Re: education

From: Jeff Davis (jdavis@socketscience.com)
Date: Tue Apr 27 1999 - 14:51:33 MDT


To David Musick and assorted co-conspiritors (sic),

I was very impressed and pleased by your education post to the list. So
important is the subject to me that I set off to compose a responding post
before finishing even the first page of yours
Then I returned to finish reading about your experiences with programming.
I strongly agree that the reliably unambiguous connection between cause and
effect--you do a thing, you get a thing--that is the essence of successful
programming, is a terrific basis for precise and valid analytical thinking.
 Gadgeteering with mechanical objects in the material world has a similar
accurate feedback training potential, but requires a variety of material
objects. In programming the variety is a more fundamental property of the
medium.

I hope and suspect that the existence and ubiquitous presence of
programming in the lives of all people from here on out will improve human
intelligence significantly.

IF THIS IS TRUE, THEN AN EDUCATIONAL TOOL TO INTRODUCE KIDS TO PROGRAMMING
AT THE EARLIEST POSSIBLE AGE WOULD BE A MAJOR, MAJOR BREAKTHROUGH--AN
EXTROPIAN BREAKTHROUGH--IN HUMAN ADVANCEMENT.

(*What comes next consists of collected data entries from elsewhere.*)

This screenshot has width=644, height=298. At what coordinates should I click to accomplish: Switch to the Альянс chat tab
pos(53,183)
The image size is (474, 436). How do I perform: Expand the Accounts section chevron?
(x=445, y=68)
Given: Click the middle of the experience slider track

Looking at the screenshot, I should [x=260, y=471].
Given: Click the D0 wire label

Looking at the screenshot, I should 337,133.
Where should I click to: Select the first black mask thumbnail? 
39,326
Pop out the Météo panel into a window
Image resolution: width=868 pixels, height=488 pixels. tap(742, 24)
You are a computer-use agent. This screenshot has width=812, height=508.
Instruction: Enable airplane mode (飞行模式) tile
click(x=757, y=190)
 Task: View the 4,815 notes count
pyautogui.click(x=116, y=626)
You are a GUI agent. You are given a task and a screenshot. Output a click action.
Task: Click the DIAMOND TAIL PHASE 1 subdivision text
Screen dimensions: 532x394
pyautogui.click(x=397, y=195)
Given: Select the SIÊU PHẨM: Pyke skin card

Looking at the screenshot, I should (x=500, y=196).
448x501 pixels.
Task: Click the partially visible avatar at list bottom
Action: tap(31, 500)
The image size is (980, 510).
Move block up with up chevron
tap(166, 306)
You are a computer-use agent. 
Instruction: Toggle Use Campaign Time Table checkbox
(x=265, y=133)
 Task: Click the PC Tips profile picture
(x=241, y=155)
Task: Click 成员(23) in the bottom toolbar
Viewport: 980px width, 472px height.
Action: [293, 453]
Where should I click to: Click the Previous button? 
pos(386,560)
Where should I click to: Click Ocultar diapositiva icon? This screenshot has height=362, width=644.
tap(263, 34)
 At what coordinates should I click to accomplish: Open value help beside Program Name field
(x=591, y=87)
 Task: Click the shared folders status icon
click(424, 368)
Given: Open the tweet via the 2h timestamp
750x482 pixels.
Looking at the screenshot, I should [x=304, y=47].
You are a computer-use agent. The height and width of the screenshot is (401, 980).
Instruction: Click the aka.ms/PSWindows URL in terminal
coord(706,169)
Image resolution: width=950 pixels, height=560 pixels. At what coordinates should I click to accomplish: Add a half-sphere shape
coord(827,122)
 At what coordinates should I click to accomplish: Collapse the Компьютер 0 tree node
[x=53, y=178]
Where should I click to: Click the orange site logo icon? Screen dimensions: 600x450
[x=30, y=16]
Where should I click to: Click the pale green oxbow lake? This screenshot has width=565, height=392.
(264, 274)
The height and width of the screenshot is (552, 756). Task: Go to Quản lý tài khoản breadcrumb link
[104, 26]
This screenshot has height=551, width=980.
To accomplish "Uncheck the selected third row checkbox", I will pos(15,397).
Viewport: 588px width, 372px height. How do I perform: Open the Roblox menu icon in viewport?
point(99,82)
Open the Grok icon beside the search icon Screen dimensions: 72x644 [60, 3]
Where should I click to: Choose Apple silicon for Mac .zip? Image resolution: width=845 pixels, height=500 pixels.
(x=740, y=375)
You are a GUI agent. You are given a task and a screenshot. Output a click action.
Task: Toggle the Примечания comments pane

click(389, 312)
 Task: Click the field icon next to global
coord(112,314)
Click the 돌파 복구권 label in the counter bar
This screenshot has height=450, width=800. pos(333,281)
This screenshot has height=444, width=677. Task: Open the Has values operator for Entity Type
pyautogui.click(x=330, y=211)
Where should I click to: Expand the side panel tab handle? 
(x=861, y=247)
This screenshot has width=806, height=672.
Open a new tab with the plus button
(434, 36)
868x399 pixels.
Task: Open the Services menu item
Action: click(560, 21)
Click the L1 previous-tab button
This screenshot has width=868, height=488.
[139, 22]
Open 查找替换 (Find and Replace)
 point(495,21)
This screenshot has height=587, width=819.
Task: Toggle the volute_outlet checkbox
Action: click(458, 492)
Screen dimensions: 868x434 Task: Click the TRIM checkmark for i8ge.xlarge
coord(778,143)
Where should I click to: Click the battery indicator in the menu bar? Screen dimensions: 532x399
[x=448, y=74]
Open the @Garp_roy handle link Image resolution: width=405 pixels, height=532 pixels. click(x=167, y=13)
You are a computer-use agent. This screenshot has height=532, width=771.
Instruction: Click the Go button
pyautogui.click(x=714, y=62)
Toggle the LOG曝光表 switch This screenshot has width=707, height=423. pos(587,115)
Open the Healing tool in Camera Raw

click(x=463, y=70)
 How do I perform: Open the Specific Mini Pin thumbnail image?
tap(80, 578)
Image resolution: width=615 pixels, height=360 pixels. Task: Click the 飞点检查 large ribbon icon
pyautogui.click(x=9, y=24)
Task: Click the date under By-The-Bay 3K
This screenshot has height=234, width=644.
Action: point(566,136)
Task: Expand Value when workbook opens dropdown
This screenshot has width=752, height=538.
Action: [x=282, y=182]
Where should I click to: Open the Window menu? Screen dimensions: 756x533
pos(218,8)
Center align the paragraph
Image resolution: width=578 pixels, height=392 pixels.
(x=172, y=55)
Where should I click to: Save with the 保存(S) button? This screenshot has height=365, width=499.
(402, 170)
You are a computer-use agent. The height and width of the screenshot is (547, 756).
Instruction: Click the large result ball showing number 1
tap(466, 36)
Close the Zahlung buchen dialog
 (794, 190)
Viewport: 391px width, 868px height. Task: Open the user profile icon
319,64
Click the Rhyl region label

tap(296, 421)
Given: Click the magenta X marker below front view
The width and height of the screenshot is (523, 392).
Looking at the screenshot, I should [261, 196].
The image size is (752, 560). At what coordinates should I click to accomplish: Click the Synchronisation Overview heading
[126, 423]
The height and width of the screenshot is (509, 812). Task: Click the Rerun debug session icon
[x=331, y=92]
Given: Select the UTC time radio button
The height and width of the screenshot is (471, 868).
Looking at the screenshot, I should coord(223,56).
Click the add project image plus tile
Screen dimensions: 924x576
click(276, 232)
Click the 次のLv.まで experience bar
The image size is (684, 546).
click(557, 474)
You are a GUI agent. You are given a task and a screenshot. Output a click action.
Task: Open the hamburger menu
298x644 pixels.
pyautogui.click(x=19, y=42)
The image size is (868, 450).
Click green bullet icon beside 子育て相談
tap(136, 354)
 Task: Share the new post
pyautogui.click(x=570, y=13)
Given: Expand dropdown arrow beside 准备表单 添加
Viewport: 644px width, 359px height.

A real creative coup would be to find a way to make it accessible to the
very youngest minds--I think of the baby in the crib looking up at his
mobil, with the bright dangling objects, objects which when pulled on could
be the input device (no way this is a new idea), with a video screen and
speakers higher up and behind. Imagine the music and movies that could
come out of that!
                        Best, Jeff Davis

           "Everything's hard till you know how to do it."